A good pair of trainers has always been a suitcase essential but their carbon footprint is significant – it’s been reported that just one pair of running shoes can generate 13kg of carbon dioxide in the production of the plastics, synthetic rubber and nylon they require. While it certainly doesn’t compare to the harmful emissions from flying, travellers can leave a little bit less of an impact by choosing ethically made footwear. There are lots of brands to choose from now, ranging from Portuguese start-up Wado, which plants two trees for every pair bought, to France’s fashionable Veja, which sources organic, fair trade materials. San Francisco’s Allbirds are made from New Zealand merino wool, while ‘eco-hip’ The People’s Movement makes trainers out of upcycled plastic that would otherwise be polluting our seas. Also check out Adidas x Parley, Ecoalf, Baabuk and Vivobarefoot.

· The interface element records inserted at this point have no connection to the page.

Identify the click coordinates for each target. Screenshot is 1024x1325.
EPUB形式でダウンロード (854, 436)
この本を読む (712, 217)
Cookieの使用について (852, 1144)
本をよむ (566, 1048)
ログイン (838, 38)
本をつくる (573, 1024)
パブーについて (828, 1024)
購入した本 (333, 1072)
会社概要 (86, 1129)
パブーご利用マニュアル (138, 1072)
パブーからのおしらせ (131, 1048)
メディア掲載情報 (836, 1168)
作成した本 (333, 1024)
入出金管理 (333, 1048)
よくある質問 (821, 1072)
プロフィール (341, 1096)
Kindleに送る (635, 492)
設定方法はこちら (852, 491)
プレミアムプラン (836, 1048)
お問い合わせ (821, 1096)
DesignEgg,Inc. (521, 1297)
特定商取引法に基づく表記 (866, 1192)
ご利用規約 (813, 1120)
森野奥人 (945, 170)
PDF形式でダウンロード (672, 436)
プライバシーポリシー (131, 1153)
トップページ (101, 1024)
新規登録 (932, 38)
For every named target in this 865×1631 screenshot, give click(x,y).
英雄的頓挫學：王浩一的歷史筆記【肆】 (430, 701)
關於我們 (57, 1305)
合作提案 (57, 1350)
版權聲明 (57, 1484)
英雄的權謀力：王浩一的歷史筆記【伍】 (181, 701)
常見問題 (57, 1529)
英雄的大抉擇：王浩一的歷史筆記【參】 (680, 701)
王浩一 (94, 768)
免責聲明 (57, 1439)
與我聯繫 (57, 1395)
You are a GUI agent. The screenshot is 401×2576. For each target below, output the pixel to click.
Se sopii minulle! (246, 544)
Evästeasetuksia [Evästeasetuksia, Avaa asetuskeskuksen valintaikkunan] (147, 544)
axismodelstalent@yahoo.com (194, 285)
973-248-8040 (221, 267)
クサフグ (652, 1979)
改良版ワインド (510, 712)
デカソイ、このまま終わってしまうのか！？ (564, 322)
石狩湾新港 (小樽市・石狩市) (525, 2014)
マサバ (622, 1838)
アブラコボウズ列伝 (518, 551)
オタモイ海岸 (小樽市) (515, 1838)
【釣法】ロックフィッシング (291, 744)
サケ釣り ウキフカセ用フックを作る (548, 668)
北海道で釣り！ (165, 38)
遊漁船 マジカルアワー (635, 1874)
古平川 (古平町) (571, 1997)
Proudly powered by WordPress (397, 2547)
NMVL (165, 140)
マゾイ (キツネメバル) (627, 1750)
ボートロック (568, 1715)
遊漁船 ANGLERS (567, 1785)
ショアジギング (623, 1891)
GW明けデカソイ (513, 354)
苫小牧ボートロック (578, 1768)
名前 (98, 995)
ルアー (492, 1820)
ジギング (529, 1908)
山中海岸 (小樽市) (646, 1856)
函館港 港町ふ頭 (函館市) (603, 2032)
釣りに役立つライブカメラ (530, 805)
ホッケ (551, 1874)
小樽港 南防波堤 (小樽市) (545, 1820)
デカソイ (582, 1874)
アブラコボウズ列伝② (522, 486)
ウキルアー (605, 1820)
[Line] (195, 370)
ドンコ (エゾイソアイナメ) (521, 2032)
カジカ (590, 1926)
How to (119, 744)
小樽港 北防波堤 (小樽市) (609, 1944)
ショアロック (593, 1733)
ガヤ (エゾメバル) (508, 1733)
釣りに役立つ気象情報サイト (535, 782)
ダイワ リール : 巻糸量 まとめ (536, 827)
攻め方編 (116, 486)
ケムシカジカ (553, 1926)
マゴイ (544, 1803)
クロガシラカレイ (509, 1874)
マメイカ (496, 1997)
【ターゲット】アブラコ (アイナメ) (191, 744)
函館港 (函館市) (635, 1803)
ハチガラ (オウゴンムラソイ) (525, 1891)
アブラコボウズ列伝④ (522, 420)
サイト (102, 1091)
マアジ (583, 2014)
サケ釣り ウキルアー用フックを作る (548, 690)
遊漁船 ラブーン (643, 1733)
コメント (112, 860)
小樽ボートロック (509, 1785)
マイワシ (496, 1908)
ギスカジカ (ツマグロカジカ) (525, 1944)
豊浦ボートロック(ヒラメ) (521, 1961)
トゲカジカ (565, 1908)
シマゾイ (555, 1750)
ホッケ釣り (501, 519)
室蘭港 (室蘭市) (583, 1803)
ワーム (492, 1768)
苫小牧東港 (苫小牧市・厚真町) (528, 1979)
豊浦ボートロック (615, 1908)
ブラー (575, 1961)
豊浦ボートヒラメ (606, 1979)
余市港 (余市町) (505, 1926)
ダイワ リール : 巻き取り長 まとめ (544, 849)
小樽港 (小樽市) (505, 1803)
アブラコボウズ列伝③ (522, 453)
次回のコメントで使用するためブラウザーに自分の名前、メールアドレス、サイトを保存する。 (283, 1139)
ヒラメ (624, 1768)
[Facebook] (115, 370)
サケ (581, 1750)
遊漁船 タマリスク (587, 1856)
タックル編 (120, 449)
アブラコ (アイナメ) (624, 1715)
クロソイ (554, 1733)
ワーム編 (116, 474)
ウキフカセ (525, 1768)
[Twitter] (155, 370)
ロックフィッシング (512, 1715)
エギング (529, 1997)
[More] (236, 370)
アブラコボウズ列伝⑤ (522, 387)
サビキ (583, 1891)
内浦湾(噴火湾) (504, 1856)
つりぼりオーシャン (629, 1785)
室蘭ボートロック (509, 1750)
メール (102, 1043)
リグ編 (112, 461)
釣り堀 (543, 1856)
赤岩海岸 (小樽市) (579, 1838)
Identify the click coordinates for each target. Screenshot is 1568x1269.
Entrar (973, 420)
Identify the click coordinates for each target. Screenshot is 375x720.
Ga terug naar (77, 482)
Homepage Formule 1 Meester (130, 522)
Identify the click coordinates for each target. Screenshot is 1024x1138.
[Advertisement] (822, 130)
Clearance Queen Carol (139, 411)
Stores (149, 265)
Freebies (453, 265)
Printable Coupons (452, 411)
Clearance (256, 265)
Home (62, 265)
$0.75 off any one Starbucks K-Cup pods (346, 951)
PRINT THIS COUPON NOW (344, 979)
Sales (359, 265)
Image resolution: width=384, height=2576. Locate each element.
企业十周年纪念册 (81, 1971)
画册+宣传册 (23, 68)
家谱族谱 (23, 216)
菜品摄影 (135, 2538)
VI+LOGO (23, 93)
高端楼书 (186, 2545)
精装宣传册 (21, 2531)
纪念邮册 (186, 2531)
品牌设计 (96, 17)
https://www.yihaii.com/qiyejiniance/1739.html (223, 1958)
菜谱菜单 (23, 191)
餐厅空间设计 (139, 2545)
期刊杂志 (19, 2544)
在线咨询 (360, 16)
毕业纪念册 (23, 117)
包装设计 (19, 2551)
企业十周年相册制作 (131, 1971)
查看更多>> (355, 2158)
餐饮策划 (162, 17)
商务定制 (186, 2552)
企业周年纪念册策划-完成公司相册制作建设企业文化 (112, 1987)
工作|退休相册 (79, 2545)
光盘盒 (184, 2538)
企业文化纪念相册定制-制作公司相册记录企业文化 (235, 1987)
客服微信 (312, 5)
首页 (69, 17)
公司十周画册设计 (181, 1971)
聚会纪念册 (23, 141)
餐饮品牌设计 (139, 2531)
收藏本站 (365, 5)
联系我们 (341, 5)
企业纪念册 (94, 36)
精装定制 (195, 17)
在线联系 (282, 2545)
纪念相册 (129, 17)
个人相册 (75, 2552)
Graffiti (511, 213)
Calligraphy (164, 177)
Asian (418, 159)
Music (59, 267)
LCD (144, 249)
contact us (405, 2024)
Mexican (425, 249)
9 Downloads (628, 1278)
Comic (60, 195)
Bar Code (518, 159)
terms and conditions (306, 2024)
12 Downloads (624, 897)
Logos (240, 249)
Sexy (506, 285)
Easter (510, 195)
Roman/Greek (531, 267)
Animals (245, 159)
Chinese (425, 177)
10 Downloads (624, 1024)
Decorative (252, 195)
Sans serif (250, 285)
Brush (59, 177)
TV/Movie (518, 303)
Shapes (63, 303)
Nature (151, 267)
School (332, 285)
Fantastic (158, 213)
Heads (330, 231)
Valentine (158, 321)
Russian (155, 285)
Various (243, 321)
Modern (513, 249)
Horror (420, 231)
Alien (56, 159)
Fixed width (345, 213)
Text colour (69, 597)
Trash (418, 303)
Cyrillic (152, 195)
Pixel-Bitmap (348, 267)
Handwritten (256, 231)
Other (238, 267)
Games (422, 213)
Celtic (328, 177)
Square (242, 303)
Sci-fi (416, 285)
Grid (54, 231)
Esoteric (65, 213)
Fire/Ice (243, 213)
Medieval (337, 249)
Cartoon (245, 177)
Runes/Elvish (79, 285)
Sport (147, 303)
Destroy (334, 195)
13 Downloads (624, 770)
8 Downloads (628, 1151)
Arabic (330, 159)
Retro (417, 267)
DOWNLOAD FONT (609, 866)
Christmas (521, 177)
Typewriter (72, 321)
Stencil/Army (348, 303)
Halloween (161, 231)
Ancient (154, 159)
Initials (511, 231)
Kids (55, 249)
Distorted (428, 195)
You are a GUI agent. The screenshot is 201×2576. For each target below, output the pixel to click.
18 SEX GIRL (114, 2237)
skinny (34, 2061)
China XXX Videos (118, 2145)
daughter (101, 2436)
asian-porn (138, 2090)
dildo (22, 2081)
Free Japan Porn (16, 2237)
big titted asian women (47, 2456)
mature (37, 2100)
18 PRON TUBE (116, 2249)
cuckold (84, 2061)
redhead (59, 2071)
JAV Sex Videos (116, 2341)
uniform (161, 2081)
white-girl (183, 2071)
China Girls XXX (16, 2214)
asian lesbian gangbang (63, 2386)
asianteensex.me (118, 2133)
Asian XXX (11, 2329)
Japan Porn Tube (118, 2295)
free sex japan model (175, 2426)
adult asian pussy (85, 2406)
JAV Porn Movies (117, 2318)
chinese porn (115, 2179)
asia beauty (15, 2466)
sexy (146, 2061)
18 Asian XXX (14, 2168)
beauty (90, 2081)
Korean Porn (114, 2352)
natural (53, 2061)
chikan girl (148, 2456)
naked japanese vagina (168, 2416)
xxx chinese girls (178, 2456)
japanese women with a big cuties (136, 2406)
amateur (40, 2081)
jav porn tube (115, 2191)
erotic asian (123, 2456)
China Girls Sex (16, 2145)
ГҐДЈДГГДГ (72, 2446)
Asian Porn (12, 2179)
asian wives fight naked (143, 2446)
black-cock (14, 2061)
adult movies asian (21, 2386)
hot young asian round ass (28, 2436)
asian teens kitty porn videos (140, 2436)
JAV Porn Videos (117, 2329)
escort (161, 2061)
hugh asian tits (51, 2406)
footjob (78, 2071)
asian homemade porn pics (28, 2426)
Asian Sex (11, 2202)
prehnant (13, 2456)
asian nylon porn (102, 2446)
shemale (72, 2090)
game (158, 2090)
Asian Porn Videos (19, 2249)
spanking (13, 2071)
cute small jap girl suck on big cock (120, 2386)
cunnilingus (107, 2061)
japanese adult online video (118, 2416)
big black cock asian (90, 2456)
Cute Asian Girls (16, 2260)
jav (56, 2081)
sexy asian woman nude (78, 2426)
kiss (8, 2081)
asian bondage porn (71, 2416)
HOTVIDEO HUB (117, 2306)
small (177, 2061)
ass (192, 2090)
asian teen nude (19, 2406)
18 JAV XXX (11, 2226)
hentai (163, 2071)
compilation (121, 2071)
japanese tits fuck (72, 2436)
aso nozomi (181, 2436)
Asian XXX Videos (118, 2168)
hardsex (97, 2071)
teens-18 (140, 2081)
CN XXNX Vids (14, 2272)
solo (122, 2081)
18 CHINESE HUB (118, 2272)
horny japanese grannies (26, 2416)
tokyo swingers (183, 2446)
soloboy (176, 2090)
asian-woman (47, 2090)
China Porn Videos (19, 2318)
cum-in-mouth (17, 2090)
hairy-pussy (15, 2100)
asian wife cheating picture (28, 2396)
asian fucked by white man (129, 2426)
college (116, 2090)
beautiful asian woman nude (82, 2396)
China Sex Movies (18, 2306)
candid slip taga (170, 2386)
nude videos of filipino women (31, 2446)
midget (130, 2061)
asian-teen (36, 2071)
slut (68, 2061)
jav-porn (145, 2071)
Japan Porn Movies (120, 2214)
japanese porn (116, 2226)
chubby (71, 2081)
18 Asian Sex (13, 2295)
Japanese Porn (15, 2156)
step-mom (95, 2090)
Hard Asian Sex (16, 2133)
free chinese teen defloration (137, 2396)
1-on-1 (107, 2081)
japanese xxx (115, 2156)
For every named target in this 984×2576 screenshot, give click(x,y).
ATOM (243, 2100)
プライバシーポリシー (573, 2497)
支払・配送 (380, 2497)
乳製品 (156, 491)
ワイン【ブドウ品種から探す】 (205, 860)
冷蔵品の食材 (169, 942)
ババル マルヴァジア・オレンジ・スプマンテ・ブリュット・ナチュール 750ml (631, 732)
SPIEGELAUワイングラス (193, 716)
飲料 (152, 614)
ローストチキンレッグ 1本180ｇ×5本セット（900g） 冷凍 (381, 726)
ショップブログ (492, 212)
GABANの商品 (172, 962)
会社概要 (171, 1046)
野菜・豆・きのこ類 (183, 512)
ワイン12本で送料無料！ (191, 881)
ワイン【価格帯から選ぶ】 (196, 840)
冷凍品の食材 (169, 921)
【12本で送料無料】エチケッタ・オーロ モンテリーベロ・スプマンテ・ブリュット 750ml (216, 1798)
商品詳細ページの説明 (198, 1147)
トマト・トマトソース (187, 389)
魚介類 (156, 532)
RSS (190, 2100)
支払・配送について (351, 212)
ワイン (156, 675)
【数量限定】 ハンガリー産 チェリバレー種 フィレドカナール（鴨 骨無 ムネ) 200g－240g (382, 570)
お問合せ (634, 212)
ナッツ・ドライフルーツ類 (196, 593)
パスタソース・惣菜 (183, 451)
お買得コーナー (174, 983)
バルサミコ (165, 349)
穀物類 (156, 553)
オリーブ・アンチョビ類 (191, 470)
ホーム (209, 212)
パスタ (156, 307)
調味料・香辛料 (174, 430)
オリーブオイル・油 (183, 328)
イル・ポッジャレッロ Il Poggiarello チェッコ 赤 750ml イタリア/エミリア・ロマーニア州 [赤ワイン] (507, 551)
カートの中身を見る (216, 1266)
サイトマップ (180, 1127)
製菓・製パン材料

Thanks to recent iPhone models, most consumers are familiar with using fingerprint and facial recognition to bypass entering passwords. It won’t be long until this kind of technology will be commonly employed to bypass queues at check-in, boarding and immigration, replacing laborious manual checks of boarding passes and passports. For the last year or so, British Airways has been trialling biometric gates at American airports including Orlando, New York and Miami, and in 2019, London Heathrow will debut ‘the world’s largest deployment of biometrically enabled products including bag drops and self-boarding gates’ at a cost of £50million. The idea is that passengers will be able to walk through every checkpoint from arrival to plane without showing any documentation, reducing journey time by a third. According to SITA, 77 per cent of airports and 71 per cent of airlines are planning major programmes or research and design into biometric ID management during the next five years. Over in Dubai, Emirates has launched a new ‘biometric path’ at Dubai International, while Delta Air Lines has introduced fingerprint entry at domestic Delta Sky Club lounge.